DATASET RECORDS »
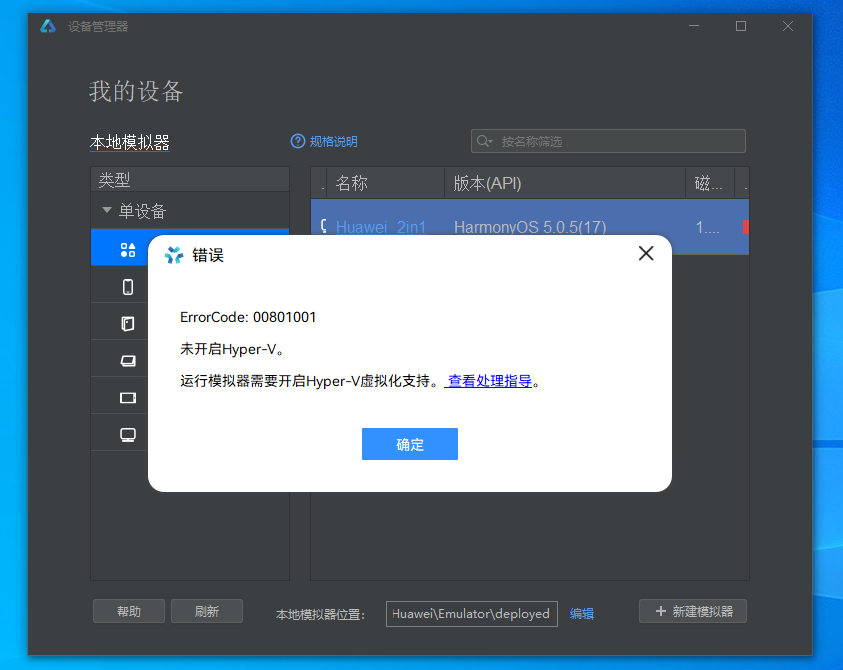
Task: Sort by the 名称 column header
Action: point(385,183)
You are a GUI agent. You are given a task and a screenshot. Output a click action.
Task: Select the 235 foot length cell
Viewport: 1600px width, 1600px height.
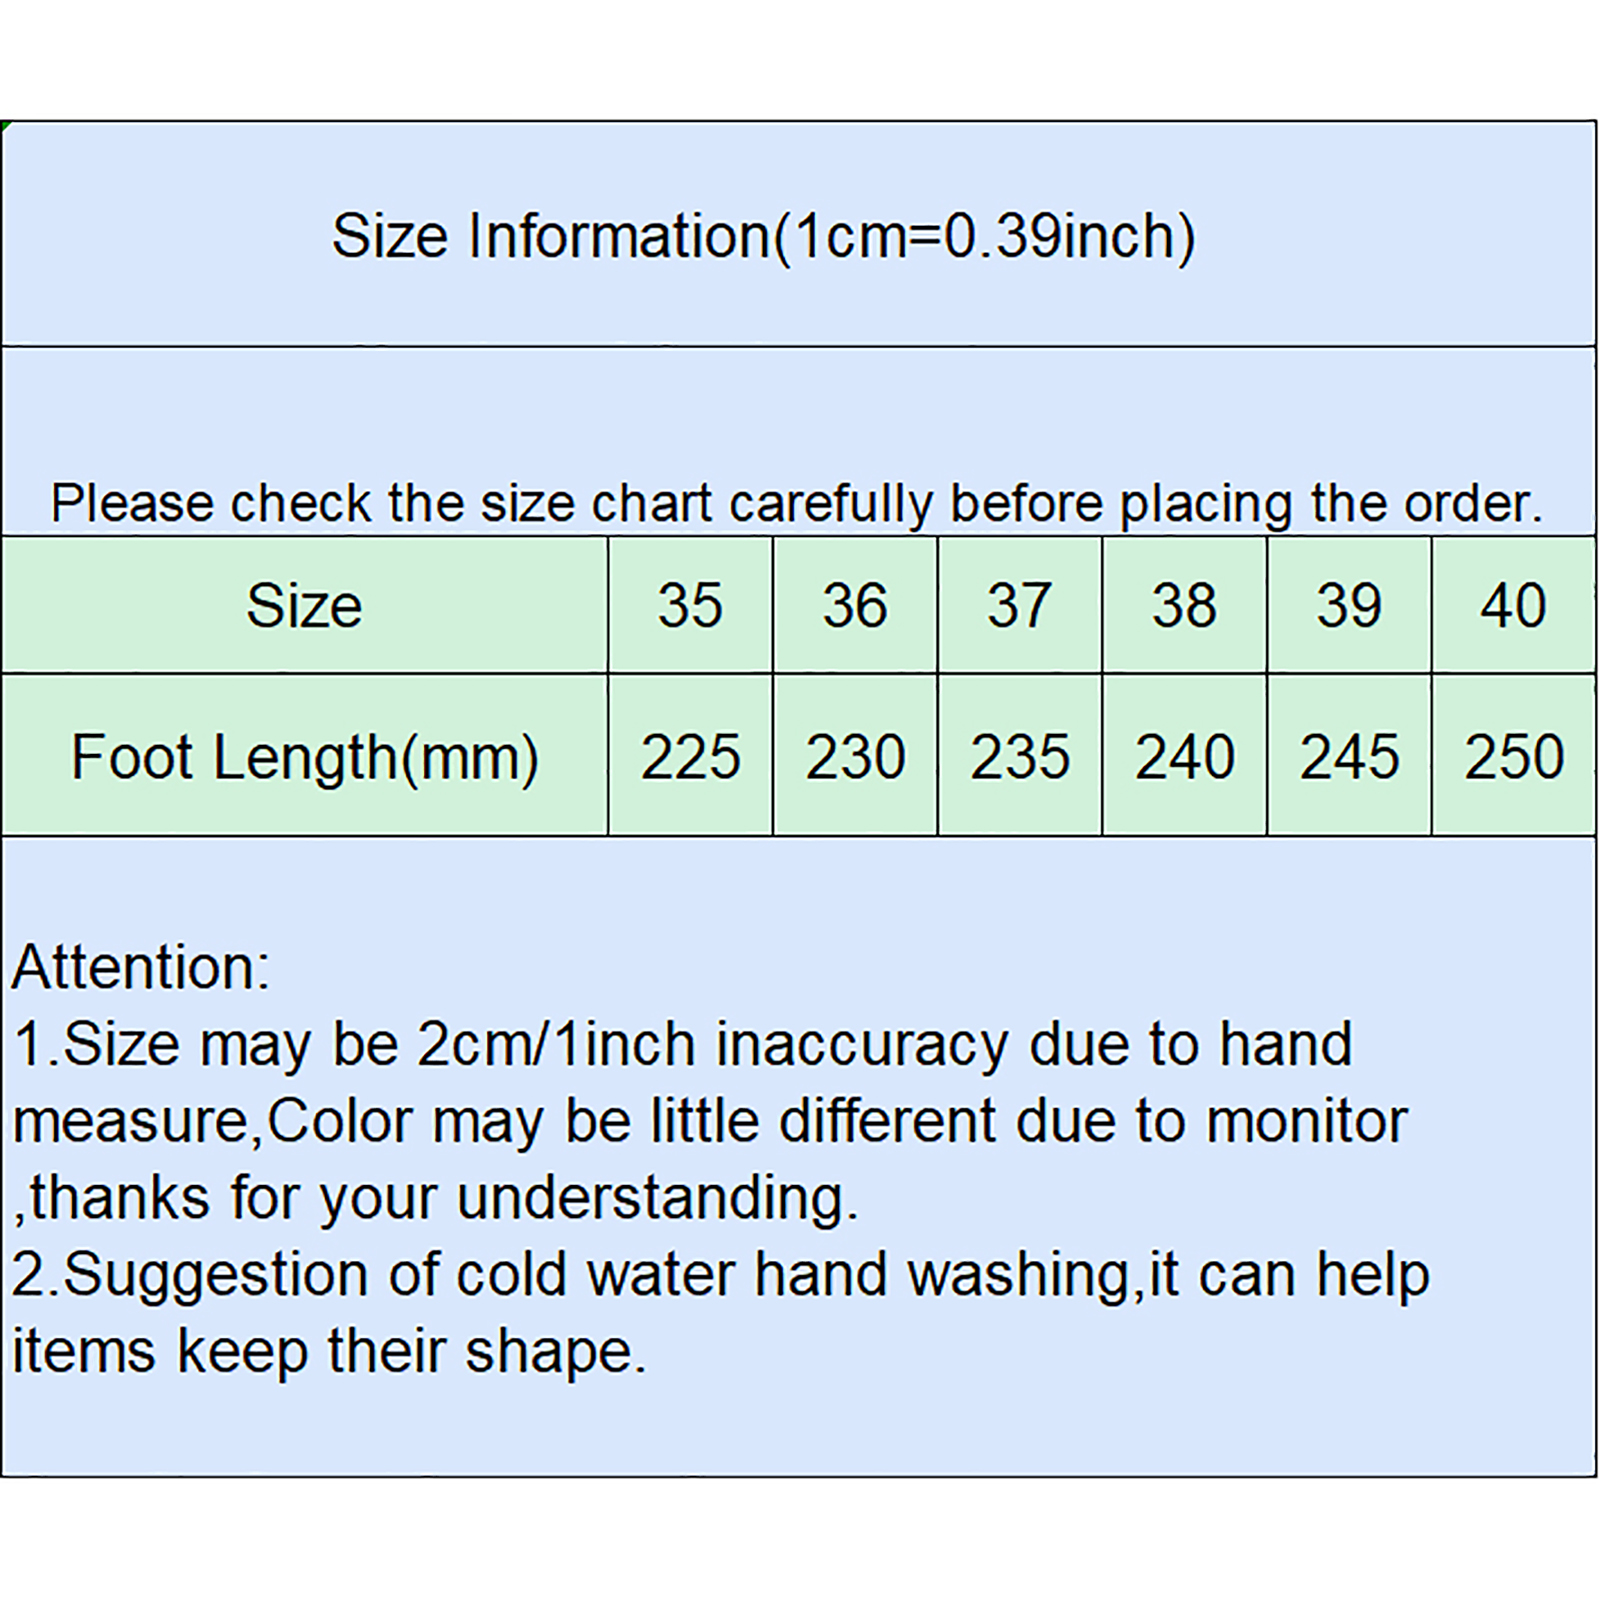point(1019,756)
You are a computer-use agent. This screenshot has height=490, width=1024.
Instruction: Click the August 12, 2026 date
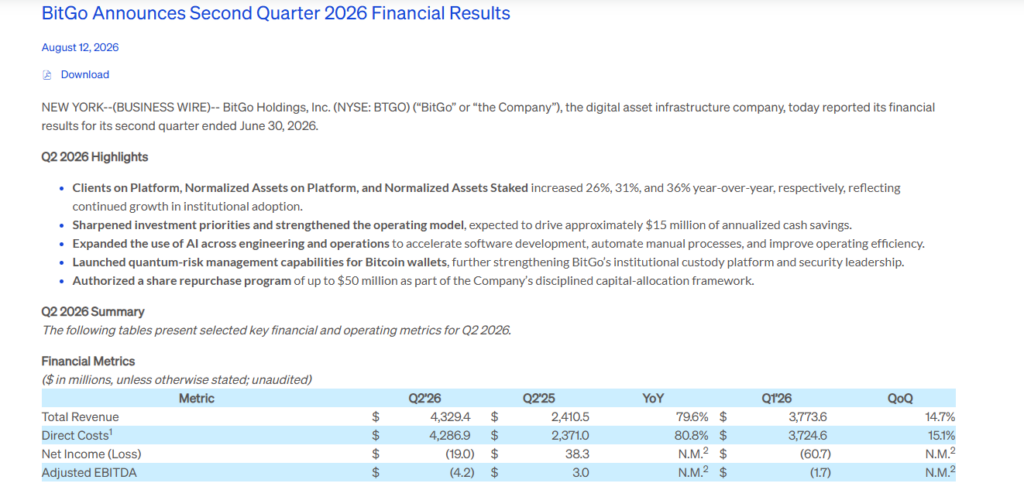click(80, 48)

WORK TASK »
Return, exactly and without extra lines, everything from the line with "You are a computer-use" through the last line of the material above, both included. Pictures must be dropped.

TASK SOLUTION »
You are a computer-use agent. This screenshot has height=490, width=1024.
Instruction: Click the August 12, 2026 date
click(80, 48)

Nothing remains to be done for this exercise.